SIGLEC6, sFlt-1, and PlGF across the second trimester. In samples collected in Melbourne, Australia, circulating SIGLEC6 was (a) elevated at 28 weeks' gestation in 93 women who developed preeclampsia compared to 190 who did not; an (b) AUC of 0.61. (c) sFlt-1 was also increased with preeclampsia in this cohort; an (d) AUC of 0.65. (e) SIGLEC6/PlGF ratio was increased in this cohort; an (f) AUC of 0.66. (g) sFlt-1/PlGF ratio was also increased in this cohort; an (h) AUC of 0.71. In a different cohort (samples from Auckland, New Zealand), circulating SIGLEC6 was (i) elevated at 20 weeks' gestation in 62 women who developed preeclampsia, and 20 women had preeclampsia and birthed small for gestational age infants, compared to 1863 who remained normotensive.

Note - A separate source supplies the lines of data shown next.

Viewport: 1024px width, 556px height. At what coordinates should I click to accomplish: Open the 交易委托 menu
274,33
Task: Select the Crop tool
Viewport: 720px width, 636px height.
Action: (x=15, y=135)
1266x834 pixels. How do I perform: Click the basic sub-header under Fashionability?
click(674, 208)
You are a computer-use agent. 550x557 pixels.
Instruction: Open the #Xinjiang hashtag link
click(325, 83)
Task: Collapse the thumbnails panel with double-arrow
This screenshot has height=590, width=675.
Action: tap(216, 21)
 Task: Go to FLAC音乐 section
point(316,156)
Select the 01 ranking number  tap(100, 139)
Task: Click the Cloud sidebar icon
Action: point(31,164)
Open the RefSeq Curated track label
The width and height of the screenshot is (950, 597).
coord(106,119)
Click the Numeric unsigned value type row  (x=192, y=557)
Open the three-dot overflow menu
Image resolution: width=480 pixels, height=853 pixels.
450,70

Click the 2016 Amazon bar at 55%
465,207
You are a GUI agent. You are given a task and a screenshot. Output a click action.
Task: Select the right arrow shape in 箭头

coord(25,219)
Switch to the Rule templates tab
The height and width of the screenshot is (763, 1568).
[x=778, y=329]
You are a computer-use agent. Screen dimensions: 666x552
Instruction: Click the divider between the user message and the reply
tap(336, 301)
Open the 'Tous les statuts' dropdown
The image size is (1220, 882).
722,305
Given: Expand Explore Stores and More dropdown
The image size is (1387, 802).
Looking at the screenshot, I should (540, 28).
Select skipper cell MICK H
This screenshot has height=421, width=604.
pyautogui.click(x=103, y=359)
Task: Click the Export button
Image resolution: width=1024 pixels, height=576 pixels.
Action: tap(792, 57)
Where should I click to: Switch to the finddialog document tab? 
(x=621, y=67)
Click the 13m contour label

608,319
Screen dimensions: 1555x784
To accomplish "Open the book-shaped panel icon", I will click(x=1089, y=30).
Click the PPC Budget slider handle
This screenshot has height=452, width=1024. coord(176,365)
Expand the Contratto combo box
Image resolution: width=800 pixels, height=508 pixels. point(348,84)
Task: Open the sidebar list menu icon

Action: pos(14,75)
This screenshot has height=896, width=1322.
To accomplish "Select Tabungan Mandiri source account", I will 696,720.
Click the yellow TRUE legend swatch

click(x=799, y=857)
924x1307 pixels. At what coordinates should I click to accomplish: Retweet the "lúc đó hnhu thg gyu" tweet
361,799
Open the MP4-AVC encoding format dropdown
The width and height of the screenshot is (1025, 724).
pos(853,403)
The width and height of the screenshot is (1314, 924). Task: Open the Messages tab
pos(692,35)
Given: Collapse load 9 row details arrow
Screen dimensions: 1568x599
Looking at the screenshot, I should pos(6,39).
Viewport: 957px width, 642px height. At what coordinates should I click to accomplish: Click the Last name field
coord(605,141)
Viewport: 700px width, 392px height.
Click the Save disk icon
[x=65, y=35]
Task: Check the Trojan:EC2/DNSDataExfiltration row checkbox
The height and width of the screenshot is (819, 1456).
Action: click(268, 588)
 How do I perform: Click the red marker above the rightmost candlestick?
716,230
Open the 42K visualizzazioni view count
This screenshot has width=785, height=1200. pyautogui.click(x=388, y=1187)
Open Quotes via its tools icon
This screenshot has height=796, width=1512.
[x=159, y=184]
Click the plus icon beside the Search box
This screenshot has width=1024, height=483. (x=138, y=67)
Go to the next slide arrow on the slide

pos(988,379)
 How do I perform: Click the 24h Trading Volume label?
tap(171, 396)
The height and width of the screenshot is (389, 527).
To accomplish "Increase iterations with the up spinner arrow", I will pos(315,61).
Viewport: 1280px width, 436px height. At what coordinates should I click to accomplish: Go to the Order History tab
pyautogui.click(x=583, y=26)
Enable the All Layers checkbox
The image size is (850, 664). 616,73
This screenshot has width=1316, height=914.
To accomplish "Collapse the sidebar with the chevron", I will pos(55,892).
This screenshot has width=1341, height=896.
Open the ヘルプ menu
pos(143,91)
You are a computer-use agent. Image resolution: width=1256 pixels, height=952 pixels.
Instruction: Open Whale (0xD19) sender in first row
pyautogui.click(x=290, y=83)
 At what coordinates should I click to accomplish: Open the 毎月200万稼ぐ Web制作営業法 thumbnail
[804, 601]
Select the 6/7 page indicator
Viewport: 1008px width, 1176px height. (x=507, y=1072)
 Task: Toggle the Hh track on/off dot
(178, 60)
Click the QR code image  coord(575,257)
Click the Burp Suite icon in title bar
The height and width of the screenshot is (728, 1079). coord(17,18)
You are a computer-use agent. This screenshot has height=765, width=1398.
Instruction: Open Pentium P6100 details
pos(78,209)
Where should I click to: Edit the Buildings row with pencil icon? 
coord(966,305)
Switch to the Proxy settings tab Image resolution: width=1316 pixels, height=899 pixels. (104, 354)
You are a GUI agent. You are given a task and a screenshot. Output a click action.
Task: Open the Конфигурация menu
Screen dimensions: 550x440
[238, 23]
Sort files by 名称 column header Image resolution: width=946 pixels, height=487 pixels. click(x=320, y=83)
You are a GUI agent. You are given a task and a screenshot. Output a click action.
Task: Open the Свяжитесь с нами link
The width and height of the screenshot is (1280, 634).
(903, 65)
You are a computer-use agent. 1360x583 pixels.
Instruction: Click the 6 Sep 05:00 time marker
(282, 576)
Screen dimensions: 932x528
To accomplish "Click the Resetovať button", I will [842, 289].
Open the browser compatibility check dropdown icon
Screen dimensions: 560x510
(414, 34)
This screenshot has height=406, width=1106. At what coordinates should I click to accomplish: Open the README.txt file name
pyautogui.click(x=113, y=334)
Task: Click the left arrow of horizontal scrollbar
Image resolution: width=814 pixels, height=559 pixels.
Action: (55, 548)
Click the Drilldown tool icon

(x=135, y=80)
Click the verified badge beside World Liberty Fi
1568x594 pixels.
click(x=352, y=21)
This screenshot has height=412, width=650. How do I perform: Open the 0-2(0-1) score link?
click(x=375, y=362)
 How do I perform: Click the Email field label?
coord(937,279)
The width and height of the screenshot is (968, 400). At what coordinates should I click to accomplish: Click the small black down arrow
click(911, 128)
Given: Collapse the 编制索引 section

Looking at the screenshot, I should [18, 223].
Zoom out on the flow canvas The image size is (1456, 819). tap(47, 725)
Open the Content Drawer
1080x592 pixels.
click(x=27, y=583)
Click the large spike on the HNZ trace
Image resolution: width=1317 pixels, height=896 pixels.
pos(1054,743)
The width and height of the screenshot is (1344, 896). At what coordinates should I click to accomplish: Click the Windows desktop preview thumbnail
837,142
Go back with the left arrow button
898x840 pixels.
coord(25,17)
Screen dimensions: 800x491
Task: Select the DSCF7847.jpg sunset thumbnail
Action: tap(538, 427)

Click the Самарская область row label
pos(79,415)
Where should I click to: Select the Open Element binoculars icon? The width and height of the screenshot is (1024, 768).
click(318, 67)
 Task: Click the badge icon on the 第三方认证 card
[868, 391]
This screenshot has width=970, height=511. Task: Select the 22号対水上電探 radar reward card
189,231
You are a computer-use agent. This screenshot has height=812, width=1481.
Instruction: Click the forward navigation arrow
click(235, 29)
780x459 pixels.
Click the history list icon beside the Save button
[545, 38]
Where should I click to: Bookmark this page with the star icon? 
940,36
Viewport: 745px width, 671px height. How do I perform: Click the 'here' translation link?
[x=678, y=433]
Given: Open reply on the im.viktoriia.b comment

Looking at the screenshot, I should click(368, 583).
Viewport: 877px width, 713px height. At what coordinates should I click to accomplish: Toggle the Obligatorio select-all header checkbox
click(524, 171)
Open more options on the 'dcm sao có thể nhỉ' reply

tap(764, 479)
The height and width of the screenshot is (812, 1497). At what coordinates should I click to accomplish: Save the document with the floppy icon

The ROC for the preeclampsia/SGA group relative to controls is shown, with an AUC of 0.70. Also in samples collected in Auckland, New Zealand, SIGLEC6 was (j) non-significantly increased at 15 weeks' gestation in 84 women who developed preeclampsia, compared to 1923 who did not (p = 0.058). Data expressed as median ± interquartile range and statistically analysed using or Mann–Whitney U tests or a Kruskal–Wallis with Dunn's multiple comparisons post hoc test (i). ∗p < 0.05, ∗∗p < 0.01, ∗∗∗∗p < 0.0001. AUC = Area under the curve, ng = nanogrammes, pg = picogrammes.